The map uses Latin names for the various regions of France; for example, the Ile-de-France region is named "Lugdunensis." The map extends eastwards further than the present-day extent of France, including parts of the Low Countries, Germany, and Switzerland, which were ruled by the same early kings of France. In the upper right is a brief history of these kings and the history of French territorial acquisitions.
This map was published by Gilles Robert de Vaugondy in Paris, whose imprint reads Sr. G. Robert and notes that he is in the employ of the king.
Gilles Robert de Vaugondy (1688-1766) and Didier Robert de Vaugondy (1723-1786) were influential figures in the realm of 18th-century French cartography. Originating from Paris, their contributions to mapmaking were significant during an era of expansive geographical exploration.

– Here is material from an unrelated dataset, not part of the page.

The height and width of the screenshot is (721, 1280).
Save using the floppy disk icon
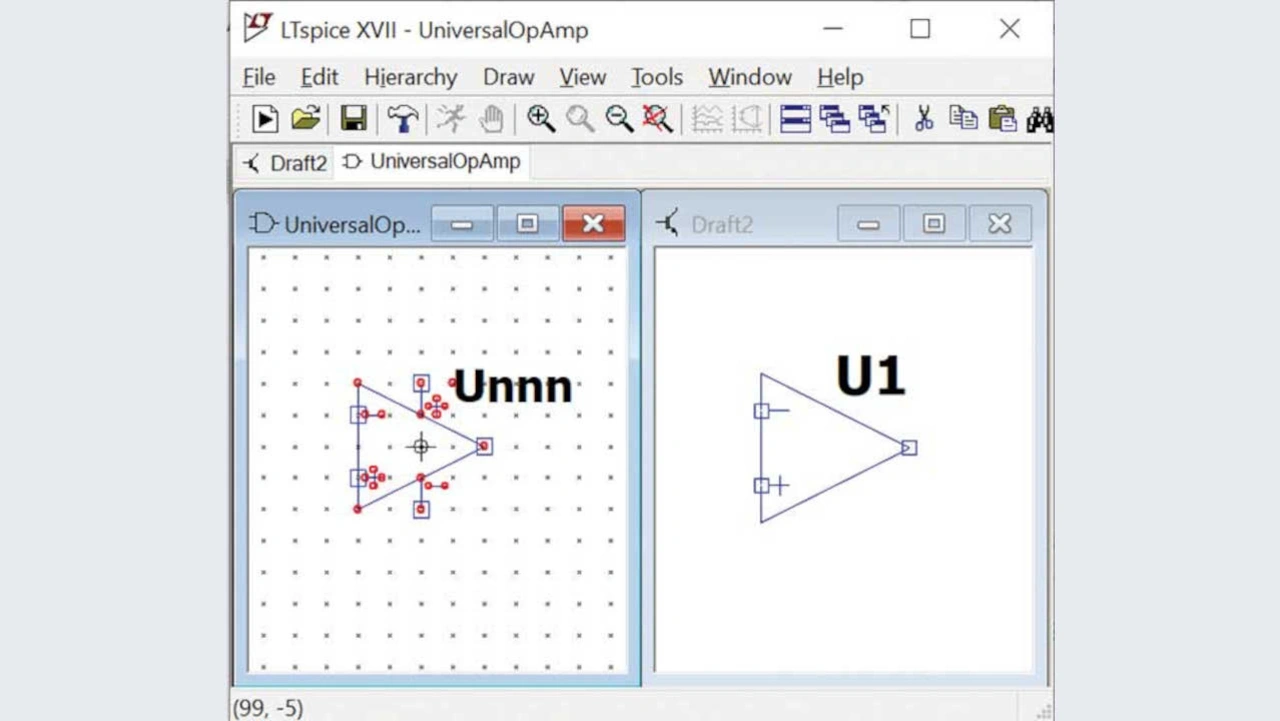pyautogui.click(x=353, y=119)
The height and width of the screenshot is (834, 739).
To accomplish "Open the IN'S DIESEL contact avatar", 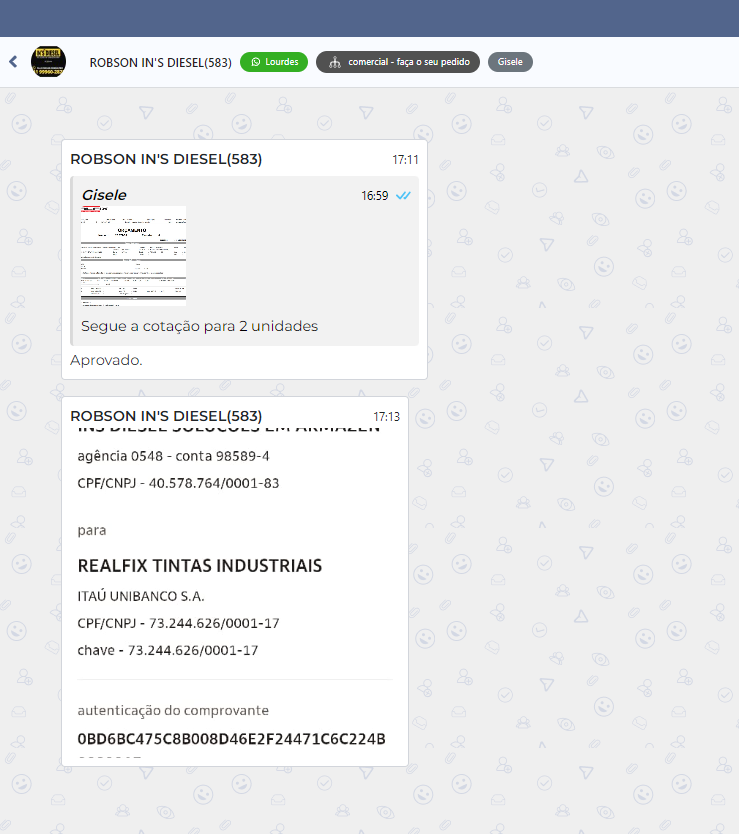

Gilles Robert de Vaugondy entered the world of cartography not through family tradition but through personal interest and the budding opportunities of his time. Born in 1688, he worked during a time when Paris was becoming a central hub for cartographic activities. Gilles often incorporated the latest findings from explorers into his maps, making them sought-after for their contemporary relevance. His connections weren't limited to his immediate circle; he frequently interacted with other key mapmakers, staying updated on the latest techniques and findings.
His son, Didier, was born in 1723 and had the advantage of growing up surrounded by maps and globes. While his father was renowned for maps, Didier made a name for himself in the field of globemaking. His globes were some of the most precise and detailed in France, gaining recognition even among the royalty. In addition to his work in cartography and globemaking, Didier had a keen interest in education, especially after the expulsion of the Jesuits from France. He stepped in to produce geographical educational materials, fulfilling a newfound need.
The maps and globes produced by the Vaugondys remain an enduring testament to the peak of French cartography during the Enlightenment. Their works, characterized by precision and the inclusion of contemporary findings, helped to shape our understanding of the world during a transformative period in European history.